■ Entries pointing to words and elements

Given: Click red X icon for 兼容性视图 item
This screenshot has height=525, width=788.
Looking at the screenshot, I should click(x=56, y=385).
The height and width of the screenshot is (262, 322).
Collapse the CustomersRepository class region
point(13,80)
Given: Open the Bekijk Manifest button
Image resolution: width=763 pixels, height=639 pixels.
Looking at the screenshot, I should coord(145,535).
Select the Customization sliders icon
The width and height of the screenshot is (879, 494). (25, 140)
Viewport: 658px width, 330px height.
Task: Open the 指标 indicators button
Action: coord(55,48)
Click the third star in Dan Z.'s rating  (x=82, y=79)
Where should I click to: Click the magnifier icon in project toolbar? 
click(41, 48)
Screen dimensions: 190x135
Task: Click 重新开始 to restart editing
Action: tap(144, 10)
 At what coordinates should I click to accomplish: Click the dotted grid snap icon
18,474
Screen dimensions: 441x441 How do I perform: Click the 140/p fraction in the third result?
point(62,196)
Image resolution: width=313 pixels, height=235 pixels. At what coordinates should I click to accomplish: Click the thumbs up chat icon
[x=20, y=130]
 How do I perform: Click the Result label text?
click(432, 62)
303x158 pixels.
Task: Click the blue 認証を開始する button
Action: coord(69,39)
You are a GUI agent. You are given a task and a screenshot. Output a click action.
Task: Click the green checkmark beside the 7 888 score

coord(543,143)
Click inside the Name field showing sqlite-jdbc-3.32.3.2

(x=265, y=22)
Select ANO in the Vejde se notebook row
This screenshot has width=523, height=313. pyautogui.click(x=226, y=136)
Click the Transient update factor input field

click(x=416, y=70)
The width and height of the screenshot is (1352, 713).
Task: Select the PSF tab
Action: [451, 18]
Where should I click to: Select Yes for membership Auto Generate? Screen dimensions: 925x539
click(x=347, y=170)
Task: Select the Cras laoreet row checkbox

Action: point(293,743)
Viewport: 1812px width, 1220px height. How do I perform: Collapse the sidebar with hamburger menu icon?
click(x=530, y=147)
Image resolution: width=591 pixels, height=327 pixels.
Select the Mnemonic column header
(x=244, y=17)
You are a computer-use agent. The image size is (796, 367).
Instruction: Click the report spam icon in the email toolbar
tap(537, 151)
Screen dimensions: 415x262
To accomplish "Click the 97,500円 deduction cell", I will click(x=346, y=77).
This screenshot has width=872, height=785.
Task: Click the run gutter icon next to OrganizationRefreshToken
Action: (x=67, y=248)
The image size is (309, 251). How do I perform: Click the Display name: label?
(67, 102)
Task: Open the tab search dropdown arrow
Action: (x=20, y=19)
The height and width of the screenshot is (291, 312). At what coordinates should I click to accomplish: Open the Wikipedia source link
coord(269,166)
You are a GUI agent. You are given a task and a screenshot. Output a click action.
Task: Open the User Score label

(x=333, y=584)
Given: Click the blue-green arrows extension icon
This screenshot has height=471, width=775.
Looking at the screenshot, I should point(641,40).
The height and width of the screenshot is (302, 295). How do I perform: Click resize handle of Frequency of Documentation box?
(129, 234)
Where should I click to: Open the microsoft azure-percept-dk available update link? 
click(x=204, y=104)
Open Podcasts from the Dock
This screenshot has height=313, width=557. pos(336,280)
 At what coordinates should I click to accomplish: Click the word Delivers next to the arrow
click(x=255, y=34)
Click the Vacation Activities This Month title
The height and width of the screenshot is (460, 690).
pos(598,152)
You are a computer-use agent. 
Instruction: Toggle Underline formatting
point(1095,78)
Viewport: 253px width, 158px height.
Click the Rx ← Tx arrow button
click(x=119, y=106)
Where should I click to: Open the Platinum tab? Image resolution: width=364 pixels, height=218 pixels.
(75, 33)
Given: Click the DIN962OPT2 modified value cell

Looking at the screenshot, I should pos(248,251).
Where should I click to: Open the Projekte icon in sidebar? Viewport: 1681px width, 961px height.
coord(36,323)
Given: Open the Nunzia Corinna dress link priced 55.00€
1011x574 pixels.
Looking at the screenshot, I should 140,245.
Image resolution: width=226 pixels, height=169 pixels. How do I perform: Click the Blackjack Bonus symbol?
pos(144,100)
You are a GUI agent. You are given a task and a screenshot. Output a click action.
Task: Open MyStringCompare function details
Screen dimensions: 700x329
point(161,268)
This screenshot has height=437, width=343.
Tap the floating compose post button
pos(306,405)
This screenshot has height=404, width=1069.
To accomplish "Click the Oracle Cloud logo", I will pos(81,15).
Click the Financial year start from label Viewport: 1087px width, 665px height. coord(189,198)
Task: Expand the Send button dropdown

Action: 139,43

■ The problem
Pick out each line of the data above that contains the word "next", and copy those lines.

■ Task result
Task: Click the run gutter icon next to OrganizationRefreshToken
 At what coordinates should I click to accomplish: Click the word Delivers next to the arrow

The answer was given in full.